Task requirements:
**1.** Write out the part of the endometriosis text that begins with the words containing "But, in saying" and ends with "only partially true.".
**2.** List the causes that the endometriosis text names as the only explanations for the long wait before diagnosis.

Page text:
*** Block opens ***
Recently I have been doing lots of speaking events and seminars on Women’s Health and also presenting for workshops on Endometriosis. It is so great to get the message out to the world, so that both the public and healthcare professionals can be educated on this subject. We need to stop having this disease “Missed” and women being “Dismissed” as I am always saying now. This disease should not be taking 8 years from onset to definitive diagnosis. It used to be 12 years. This is disgusting, to say the least, and there is no excuse for this to be happening, except poor education, sloppy diagnosis, lack of training, negligence and dismissive egos that need an attitude adjustment.

But, in saying that, we also need to teach women to be empowered and not just put up with being told “This is normal”, or “Just go on the pill and it will fix it”. That is bullshit (sorry). But it is true. There needs to be a better way and we need to stand up and say “Enough”. But we also need to not let the disease define you and get caught up in the blame game either. We also need to get people to stop “Dr Googling” too, as this is also spreading the misinformation. It is great to be educated, but good old “Dr Google” is full of false information and research shows that up to 75% of the health information that the public can access on google, is either wrong, or only partially true.
*** Block closes ***
Record set:
*** Block opens ***
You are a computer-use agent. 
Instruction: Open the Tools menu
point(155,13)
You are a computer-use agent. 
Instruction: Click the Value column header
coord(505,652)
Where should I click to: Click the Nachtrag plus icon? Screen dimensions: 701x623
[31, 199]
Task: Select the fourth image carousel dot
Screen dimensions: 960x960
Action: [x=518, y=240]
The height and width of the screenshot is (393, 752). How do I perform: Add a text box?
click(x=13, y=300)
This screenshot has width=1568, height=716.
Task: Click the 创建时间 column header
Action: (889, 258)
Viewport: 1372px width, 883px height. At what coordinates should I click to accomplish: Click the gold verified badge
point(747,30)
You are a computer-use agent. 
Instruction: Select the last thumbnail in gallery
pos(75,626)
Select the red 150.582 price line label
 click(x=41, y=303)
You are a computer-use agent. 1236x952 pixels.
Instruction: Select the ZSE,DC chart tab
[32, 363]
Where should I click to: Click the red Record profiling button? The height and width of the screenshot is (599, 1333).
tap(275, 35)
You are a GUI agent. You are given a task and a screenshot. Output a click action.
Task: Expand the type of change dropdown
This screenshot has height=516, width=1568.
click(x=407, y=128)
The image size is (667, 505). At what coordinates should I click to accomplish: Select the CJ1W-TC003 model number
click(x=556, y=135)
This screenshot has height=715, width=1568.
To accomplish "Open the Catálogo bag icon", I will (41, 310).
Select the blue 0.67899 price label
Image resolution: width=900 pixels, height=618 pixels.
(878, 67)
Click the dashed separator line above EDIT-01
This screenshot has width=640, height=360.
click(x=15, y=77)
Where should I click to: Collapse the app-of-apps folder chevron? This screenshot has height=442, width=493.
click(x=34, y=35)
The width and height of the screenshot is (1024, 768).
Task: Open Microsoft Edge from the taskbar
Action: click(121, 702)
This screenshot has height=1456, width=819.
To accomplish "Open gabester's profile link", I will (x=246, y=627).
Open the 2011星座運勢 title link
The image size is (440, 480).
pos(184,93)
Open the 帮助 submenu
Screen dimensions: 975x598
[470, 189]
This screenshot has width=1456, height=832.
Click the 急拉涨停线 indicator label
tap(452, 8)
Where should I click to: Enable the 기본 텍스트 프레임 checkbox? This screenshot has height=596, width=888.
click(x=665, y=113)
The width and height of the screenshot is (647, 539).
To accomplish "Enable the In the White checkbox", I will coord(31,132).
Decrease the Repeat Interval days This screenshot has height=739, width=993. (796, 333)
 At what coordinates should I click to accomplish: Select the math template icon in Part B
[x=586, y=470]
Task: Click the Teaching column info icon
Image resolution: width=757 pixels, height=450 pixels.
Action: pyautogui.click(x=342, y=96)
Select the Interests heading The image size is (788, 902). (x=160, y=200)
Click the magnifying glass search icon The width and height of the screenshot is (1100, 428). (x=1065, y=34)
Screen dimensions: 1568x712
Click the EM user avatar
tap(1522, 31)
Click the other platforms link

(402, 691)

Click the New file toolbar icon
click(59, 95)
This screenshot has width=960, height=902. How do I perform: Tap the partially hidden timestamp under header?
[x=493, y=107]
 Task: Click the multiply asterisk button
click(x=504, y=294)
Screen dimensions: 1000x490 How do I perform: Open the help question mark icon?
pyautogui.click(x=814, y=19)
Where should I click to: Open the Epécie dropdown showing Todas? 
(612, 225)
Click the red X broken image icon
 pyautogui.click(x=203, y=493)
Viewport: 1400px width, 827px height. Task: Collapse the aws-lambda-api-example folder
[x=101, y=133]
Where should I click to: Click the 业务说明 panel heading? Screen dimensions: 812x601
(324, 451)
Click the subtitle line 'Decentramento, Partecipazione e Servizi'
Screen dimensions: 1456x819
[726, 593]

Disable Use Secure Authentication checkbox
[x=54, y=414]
*** Block closes ***
Responses to the tasks:
**1.**
But, in saying that, we also need to teach women to be empowered and not just put up with being told “This is normal”, or “Just go on the pill and it will fix it”. That is bullshit (sorry). But it is true. There needs to be a better way and we need to stand up and say “Enough”. But we also need to not let the disease define you and get caught up in the blame game either. We also need to get people to stop “Dr Googling” too, as this is also spreading the misinformation. It is great to be educated, but good old “Dr Google” is full of false information and research shows that up to 75% of the health information that the public can access on google, is either wrong, or only partially true.

**2.**
- poor education
- sloppy diagnosis
- lack of training
- negligence
- dismissive egos that need an attitude adjustment